Наедине с совестью | страница 57



- Влип наш пулеметчик...

Вскоре Фаина Михайловна называла Янку уже по имени и того же требовала от него. Вечерами они подолгу просиживали в палисаднике на лавочке, под высоким тополем. Обменялись адресами, обещали писать друг другу письма. Янка теперь знал, что до войны Фаина Михайловна была замужем, что жизнь ее сложилась неудачно: муж пил и безобразничал. Долго она терпела дебоширства, всячески старалась укрепить семью, но силы оставили ее. Она развелась и уехала на работу в Оршу. Детей у них не было, и поэтому рана от разрыва с мужем болела недолго и немучительно.

Как-то Фаина Михайловна спросила:

- А ты пьешь, Васильевич?

- Когда подают - пью, - откровенно признался Янка. - А вообще-то редко, по праздникам только. А что?

- Да так. Водка - это зло большое.

Она положила голову на его плечо, и он крепко поцеловал ее. После этого все вечера они проводили вместе. Как-то в воскресенье, на закате солнца, Фаина Михайловна, сдав дежурство, одела летнее пальто и ушла с Янкой далеко в поле.

Вечер был по-весеннему тихий, теплый. Желтоватый диск луны висел над полями, словно впаянный в темно-голубое небо. Торжественно и хорошо было кругом. Только гул разрывавшихся снарядов доносился с переднего края, нарушая тишину и покой. Янка заметил скирду старой соломы на опушке леса, крепко прижал к себе Фаину Михайловну, сказал:

- Пойдем, посидим у скирды.

- Пойдем, - согласилась она и, помолчав, спросила: - А что ты будешь делать после войны? Опять в совхоз поедешь?
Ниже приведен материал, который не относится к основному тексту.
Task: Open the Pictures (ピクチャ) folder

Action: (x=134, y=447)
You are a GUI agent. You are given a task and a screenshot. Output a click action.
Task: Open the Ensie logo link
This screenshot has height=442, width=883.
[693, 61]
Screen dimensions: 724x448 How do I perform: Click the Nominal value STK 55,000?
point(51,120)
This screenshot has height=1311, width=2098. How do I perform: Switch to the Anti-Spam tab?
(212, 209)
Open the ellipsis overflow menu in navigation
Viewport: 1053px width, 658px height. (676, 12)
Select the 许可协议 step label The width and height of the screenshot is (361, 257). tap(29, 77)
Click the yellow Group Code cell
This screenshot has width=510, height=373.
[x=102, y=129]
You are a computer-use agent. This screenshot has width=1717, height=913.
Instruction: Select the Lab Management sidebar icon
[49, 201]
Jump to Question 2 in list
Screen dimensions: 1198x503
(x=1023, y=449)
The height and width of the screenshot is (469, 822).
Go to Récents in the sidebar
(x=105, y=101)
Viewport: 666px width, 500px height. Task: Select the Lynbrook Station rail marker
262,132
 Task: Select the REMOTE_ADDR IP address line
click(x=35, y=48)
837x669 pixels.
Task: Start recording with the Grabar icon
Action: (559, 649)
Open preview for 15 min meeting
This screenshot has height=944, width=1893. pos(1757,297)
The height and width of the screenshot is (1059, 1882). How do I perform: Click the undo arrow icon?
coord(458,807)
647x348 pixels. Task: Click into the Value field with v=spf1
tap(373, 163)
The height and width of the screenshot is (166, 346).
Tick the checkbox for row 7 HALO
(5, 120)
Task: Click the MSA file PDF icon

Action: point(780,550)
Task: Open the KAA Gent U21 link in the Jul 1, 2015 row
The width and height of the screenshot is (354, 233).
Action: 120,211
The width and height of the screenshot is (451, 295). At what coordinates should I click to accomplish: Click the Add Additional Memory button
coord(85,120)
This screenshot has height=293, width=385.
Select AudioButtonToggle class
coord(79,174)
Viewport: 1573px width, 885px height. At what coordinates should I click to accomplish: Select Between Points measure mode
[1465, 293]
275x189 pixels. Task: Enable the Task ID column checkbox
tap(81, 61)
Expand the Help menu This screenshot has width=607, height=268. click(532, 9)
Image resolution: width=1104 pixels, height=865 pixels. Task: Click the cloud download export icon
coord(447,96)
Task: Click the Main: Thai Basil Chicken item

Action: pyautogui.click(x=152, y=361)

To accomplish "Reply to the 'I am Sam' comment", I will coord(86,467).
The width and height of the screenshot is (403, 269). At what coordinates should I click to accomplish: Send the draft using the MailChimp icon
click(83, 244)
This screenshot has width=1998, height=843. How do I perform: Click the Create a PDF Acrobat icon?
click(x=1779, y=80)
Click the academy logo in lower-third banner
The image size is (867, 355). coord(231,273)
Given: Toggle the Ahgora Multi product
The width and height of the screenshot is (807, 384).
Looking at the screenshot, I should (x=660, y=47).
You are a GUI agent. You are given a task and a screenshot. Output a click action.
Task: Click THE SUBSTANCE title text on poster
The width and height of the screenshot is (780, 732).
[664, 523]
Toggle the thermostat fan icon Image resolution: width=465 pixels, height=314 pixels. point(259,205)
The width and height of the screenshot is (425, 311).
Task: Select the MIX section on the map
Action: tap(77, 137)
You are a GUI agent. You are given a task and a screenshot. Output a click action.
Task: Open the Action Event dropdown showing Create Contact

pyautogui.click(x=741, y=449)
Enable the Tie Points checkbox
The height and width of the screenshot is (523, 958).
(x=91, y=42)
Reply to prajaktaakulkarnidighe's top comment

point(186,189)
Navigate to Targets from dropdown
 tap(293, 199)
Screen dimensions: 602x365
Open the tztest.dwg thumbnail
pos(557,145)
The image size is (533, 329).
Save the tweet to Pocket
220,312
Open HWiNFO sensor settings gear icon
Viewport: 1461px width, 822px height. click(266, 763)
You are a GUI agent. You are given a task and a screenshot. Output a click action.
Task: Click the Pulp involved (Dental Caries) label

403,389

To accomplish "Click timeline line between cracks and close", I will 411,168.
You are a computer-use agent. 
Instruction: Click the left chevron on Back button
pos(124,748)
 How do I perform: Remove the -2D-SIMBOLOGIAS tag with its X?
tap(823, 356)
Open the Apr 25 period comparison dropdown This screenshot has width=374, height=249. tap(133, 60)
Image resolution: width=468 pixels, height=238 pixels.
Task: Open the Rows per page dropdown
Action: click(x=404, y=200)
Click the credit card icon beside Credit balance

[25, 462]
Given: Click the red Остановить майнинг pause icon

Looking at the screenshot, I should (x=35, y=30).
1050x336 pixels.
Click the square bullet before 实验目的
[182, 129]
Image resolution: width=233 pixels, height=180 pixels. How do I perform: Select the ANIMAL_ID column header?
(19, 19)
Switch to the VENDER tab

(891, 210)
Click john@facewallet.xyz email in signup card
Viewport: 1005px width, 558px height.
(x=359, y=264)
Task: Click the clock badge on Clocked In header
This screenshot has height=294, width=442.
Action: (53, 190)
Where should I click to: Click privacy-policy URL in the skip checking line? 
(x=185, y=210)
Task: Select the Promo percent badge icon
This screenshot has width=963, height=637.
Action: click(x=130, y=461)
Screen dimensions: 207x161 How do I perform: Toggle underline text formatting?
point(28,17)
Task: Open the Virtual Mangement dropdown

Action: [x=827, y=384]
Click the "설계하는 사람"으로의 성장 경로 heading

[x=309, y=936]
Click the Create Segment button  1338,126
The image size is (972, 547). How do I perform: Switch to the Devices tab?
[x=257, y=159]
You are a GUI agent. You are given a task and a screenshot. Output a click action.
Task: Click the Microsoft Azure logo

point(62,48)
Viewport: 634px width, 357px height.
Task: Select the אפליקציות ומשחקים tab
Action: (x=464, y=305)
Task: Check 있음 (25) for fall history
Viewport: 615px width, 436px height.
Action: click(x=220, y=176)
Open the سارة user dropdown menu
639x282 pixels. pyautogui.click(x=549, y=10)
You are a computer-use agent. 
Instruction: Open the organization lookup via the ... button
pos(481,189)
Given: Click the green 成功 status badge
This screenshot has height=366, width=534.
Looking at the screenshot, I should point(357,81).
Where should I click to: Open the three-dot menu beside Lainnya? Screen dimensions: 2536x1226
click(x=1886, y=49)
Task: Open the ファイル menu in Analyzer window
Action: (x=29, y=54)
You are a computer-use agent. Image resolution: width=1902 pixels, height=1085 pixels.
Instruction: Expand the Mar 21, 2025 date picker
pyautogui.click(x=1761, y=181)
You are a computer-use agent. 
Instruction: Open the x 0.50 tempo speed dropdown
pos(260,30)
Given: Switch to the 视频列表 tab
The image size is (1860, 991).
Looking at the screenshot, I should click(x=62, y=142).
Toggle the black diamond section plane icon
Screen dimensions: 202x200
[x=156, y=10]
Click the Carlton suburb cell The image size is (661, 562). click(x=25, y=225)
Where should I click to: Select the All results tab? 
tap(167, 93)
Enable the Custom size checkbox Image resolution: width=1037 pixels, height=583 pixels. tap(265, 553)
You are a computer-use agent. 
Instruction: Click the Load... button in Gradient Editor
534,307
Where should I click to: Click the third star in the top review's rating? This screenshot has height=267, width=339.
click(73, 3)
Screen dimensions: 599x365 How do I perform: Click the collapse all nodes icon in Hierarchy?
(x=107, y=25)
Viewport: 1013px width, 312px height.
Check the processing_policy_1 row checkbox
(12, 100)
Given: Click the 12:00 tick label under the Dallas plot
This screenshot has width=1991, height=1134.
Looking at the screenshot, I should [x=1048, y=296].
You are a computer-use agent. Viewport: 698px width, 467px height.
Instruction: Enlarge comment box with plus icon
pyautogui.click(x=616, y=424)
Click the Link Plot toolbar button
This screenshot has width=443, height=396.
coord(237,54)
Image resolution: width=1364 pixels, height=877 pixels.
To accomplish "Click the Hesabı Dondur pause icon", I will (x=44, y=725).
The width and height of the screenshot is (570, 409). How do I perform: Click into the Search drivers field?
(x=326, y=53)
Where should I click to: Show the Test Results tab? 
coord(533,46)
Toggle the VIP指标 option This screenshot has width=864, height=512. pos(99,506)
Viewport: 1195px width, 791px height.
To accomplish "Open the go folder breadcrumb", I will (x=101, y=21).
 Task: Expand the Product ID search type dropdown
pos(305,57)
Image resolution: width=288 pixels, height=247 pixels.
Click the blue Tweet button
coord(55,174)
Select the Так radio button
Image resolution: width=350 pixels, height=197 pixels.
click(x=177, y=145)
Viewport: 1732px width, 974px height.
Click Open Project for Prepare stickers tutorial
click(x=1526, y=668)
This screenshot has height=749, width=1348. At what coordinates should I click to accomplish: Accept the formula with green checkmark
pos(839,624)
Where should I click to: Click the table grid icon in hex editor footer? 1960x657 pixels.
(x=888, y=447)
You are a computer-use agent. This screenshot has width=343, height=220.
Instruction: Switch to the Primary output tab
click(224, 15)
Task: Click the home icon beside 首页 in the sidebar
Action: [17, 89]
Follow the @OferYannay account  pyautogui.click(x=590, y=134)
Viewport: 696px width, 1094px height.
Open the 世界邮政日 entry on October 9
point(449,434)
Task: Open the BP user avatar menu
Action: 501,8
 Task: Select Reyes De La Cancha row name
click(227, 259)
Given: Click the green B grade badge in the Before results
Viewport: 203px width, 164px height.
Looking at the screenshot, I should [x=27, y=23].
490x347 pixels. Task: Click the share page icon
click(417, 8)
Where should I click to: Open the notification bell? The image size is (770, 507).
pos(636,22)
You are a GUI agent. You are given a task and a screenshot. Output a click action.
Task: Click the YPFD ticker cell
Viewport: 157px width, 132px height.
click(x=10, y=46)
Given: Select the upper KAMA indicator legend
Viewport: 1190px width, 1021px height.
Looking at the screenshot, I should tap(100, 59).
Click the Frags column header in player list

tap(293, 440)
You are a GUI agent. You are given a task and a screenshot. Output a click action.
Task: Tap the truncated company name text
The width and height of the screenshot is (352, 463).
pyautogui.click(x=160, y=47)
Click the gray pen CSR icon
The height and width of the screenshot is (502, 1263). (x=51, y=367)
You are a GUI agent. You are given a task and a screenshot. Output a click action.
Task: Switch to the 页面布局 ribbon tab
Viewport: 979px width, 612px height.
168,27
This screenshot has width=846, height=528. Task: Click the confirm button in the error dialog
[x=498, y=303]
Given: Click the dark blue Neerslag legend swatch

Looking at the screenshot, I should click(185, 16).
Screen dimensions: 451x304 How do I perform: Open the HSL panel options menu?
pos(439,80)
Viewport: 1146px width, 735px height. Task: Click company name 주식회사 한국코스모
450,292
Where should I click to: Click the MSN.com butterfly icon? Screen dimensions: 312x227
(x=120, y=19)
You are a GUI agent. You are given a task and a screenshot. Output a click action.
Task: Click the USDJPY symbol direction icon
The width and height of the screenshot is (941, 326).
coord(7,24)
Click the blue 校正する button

- Обязательно, Фая, - кивнул он головой. - Только бы уцелеть. Я люблю село. Мне и теперь все время снятся луга, пашни, березовые рощи. А ты поехала бы со мной, Фая?

- Поехала бы.

Он быстро и ловко надергал из скирды соломы, примял ее и сел первым. Луна все выше и выше поднималась над полем. Теперь она казалась светлой и чуть голубоватой. Мягкий как пушок, серебристый отсвет заливал землю. Слежавшаяся солома сверкала золотом. Фаина Михайловна присела рядом. Они примолкли. Янку волновали и близость этой женщины, и широта лунного вечера.

Фаина Михайловна прижалась к другу.

- Говори что-нибудь, Янка, - прошептала она.

Он снова обнял ее и поцеловал. Потом осторожно привалил к скирде и нерешительно, дрожащей рукой начал расстегивать на ней пальто. Она не отстраняла его руки. Прижала к своему лицу подстриженную Янкину голову и, согревая его дыханием, зашептала на ухо, словно боялась, чтобы ее не подслушали:

- Тише, Янка, тише, милый...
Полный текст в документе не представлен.